Aujourd’hui, l'État est toujours propriétaire de l'église et du cloître, classés monuments historiques. Dans les années 1980, les bâtiments sont restaurés grâce à l'action des Pères Silvy et Lanza, recteurs, avec l'aide de la ville de Nice, de la principauté de Monaco et des collectivités locales. L'esplanade est couverte par une tente métallique (architecte : Bernard Camous). Les chandeliers et les pupitres de la chapelle ont été réalisés par Jean-Pierre Augier, artiste établi à Levens. La DRAC (Direction Régionale des Affaires Culturelles) a restauré récemment le cloître. Les bâtiments qui entourent l'église et le domaine sont propriété de l'association diocésaine de Nice.
Qui sont les pèlerins à Laghet ? Ils sont plus de 100 000 par an, et viennent de la région niçoise, de la principauté de Monaco, de l'Italie voisine (diocèses de Vintimille San Remo et d'Albenga - Imperia) et même de Gênes. Saint François-Marie de Camporosso (1804-1866), Frère capucin très populaire à Gênes, avait été guéri enfant grâce à Notre-Dame de Laghet et portait toujours sur lui une image de Notre-Dame de Laghet qu'il faisait embrasser lorsqu'il parcourait les rues de Gênes et les quais du port, comme Frère quêteur. En 1866, le choléra s'étant déclaré à Gênes, il offrit sa vie. Après sa mort le 17 septembre, l'épidémie cessa aussitôt.
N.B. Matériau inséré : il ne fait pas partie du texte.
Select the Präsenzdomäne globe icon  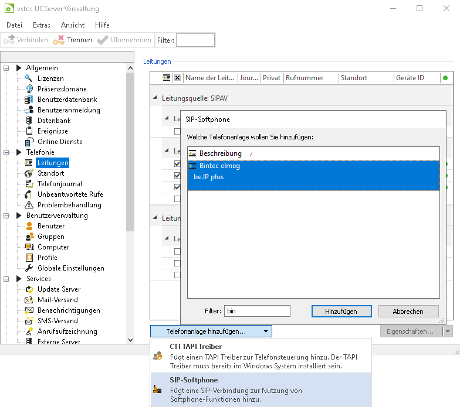coord(29,89)
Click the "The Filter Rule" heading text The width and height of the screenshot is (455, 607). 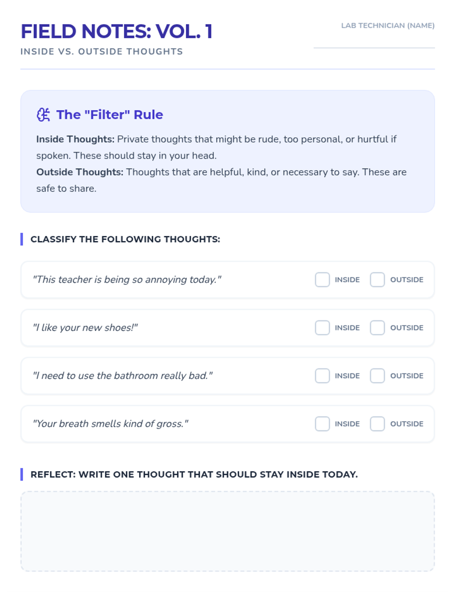110,115
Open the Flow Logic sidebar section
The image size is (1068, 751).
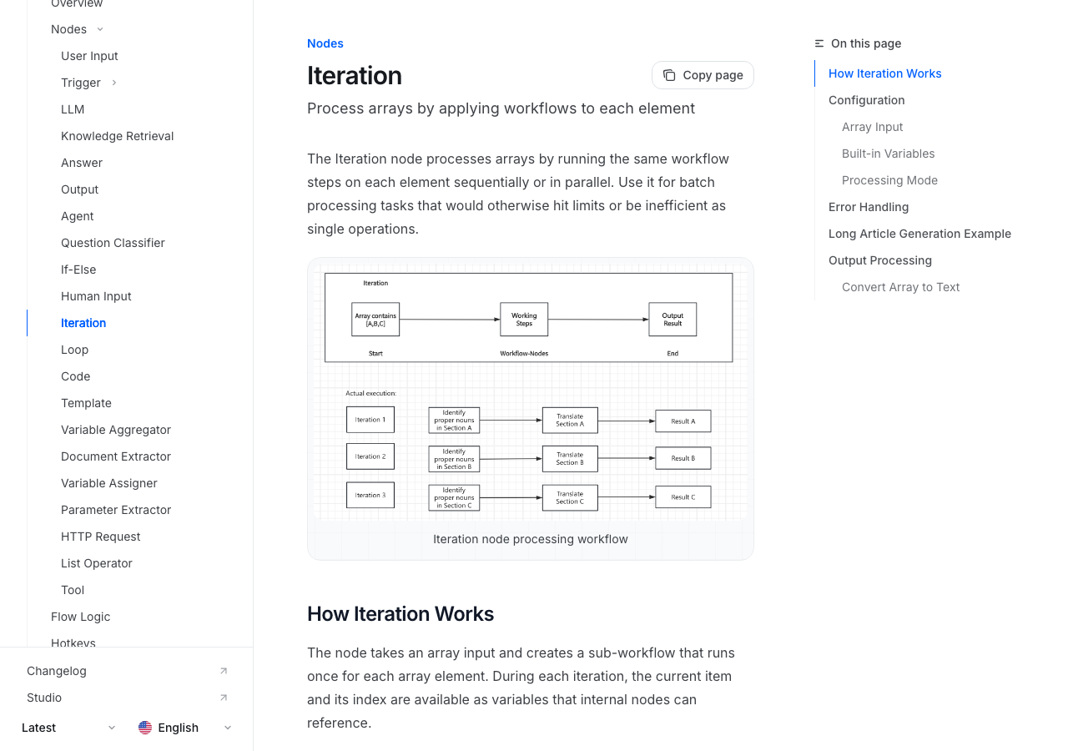click(x=80, y=617)
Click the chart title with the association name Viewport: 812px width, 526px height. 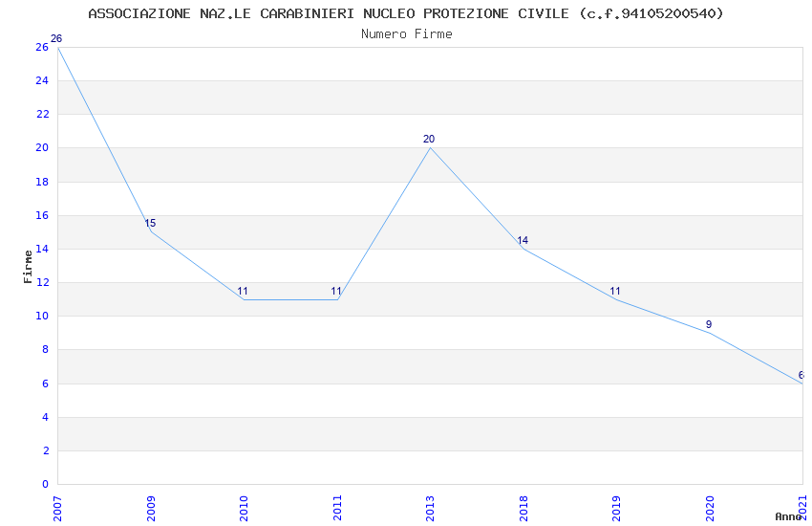tap(406, 13)
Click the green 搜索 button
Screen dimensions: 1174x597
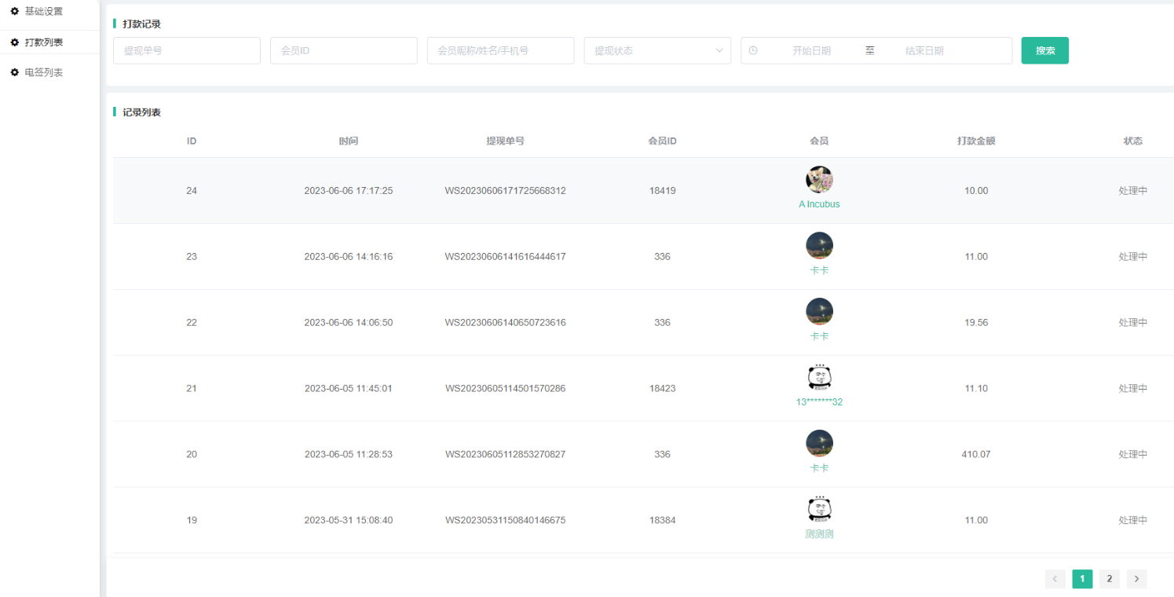pos(1044,50)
Notons aussi que le pape saint Jean XXIII, alors nonce apostolique en France, présida les célébrations des 300 ans de Laghet en 1952.
Le sanctuaire est ainsi un lieu de rencontres entre Français, Italiens et Monégasques, mais accueille aussi des pèlerins venus de partout... Notre Dame continue à y faire sentir la tendresse de Dieu pour tous ceux qui s'adressent à elle, et qu'elle adresse à son divin Fils.